Kala Chakra and Tantra
A look at Tibet, maybe through a movie or a book, can be revealing. Within the unlikely setting of mountains and small isolated villages, there is a culture of respect and gratitude for the spiritual path. For more than 1000 years the Tibetans remained dedicated to the cultivation of body, mind, spirit, and gnosis.
Kalachakra Tantra offers a unique and mystical perspective into the mindset of this high-culture, which also maintains profound spiritual methods. They are thought of as ways to enrich the Path. We can say that the founders and creators of these methods were enlightened masters. Their real intentions may remain hidden until the Time comes. Cultures have often spiritualized what humans do not understand. Time is one example. Kalachakra holds a special place among the traditions that deify the aspect of time. Doing that is also common within the proto-Yezidic and Persian Zurvanite traditions, or the Greek and Roman traditions. The difference is the Path itself, because Kalachakra interacts with the aspect of time from a mandalic abstraction point, that by itself is beyond time.
– In a certain part of the Vajrayana (within Tibetan Buddhism) system it is not considered necessary to put the emphasis on all the details, and for the following paragraphs, this fits a more forgiving and possibly esoteric setting. Nowadays it is relatively easy to get insights into the methods, applied abstractions, and rites of the Kalachakra traditions. The key is not just knowledge, but also the timeless wisdom of the Great Work.
Kalachakra-Tantra – its history and openness
During recent years the leaders of Tibetan Buddhism have encouraged openness about some of the once-secret teachings. This is not as simple as it may sound.

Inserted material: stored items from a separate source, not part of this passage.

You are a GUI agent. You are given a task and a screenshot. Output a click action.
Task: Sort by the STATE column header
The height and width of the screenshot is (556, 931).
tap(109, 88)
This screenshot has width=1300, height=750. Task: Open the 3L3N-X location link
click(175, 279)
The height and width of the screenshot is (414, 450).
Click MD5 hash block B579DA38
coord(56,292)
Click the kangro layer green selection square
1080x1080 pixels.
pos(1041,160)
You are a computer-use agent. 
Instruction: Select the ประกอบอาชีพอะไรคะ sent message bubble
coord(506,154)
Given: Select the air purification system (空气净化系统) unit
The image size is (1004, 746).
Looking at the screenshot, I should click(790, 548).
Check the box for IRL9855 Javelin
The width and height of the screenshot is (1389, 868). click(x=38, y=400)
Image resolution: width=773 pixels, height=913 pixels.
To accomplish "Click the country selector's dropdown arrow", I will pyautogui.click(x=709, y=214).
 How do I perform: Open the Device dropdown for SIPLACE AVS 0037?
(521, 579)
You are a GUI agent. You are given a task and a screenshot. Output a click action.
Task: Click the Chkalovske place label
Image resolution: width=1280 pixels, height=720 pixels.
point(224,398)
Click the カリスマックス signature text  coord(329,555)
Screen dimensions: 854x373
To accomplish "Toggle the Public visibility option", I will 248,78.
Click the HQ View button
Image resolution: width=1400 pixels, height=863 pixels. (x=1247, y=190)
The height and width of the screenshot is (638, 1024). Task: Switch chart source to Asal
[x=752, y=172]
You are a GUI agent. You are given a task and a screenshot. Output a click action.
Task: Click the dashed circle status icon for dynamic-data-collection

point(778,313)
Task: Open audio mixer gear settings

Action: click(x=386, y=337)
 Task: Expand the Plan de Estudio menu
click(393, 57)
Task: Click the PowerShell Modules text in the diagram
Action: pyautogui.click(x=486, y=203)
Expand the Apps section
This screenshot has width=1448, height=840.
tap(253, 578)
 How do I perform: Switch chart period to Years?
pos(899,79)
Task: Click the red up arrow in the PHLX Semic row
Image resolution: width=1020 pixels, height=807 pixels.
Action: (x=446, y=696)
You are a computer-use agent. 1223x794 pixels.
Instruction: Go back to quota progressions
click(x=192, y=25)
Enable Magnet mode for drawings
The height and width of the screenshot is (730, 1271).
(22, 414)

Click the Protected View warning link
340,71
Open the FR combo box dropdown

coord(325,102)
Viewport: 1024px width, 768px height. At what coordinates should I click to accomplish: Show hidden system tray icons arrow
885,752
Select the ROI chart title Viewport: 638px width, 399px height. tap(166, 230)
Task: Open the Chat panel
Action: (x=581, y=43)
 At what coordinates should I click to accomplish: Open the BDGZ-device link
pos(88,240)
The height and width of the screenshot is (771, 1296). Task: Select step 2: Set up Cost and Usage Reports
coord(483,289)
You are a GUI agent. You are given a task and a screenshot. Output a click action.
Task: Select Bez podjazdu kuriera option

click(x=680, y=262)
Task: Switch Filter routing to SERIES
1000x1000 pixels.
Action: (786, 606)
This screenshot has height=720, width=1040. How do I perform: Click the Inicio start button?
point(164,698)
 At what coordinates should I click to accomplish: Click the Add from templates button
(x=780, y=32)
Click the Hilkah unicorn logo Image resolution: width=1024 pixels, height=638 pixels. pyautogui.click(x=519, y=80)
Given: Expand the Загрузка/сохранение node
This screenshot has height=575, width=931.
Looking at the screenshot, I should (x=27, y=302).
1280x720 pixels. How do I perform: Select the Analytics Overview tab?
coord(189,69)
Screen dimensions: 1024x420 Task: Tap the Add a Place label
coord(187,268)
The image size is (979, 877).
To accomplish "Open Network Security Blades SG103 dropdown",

The teachings have a defensible and at the same time adaptive character: “its [Kalachakra’s] affiliation with non-Buddhist Indian systems is in form rather than content” By itself Kalachakra is a pluralism and not a syncretism, that can be shared by Buddhist schools, Bön, Dzogchen and Indian traditions (Madhyamikas, Nagarjuna followers). The tradition establishes a dialogue, with originality to the inside.
Iranian and Babylonian influences
Different cultures have their own perspectives upon impermanence, the origin of the universe and of time and the cyclic nature of the cosmos.
What is unique about Kalachakra is, that its origin is almost as esoteric as its original inside conclusions. It is described to be Shambhala:
The Dzogchen teaching developed in a country called Oddiyana in ancient times, in the original language of that region. Today that region is the northern part of Pakistan. You may have heard of a famous country called Shambhala. That is primarily where the Kalachakra teaching developed. Shambhala was also in northern Pakistan and today that country is Afghanistan.
According to Kuznetsov (et. al.), Indian and Persian influences can be traced, according to which the Indians used to name Iran as Shambhala. It can be translated as " the holders of the world (good). " From Iran, the Indians (probably) borrowed the doctrine of eternal time (Zurvan Akarana), which then became the inspirational basis of the Buddhist Kalachakra. To varying degrees, the influences can be associated with Bön and the pre-Buddhistic religions.
Shenrabs origins are said to be in Iran-Elam and his name is given as Mithra. The Tibetan word Tsug-Pu (gtsug.phud) meaning ‘crown of the head’ approximates the actual word Mithra.
It is possible to assume that such a doctrine was co-realized with Iranian Magi under the influence of the ancient Babylonian tradition, according to which the story is divided into long cycle times, and within each of them are recurring events.
Nowadays the “Hindu” term “Yuga” is very popular, and possibly everyone with a Western education has heard about the Big Bang theory and the origin of the cosmos, about galaxies that are cycling just like planets and moons.
Within the Kalachakra this larger astronomical and astrometric field is called the “Outer Kalachakra”.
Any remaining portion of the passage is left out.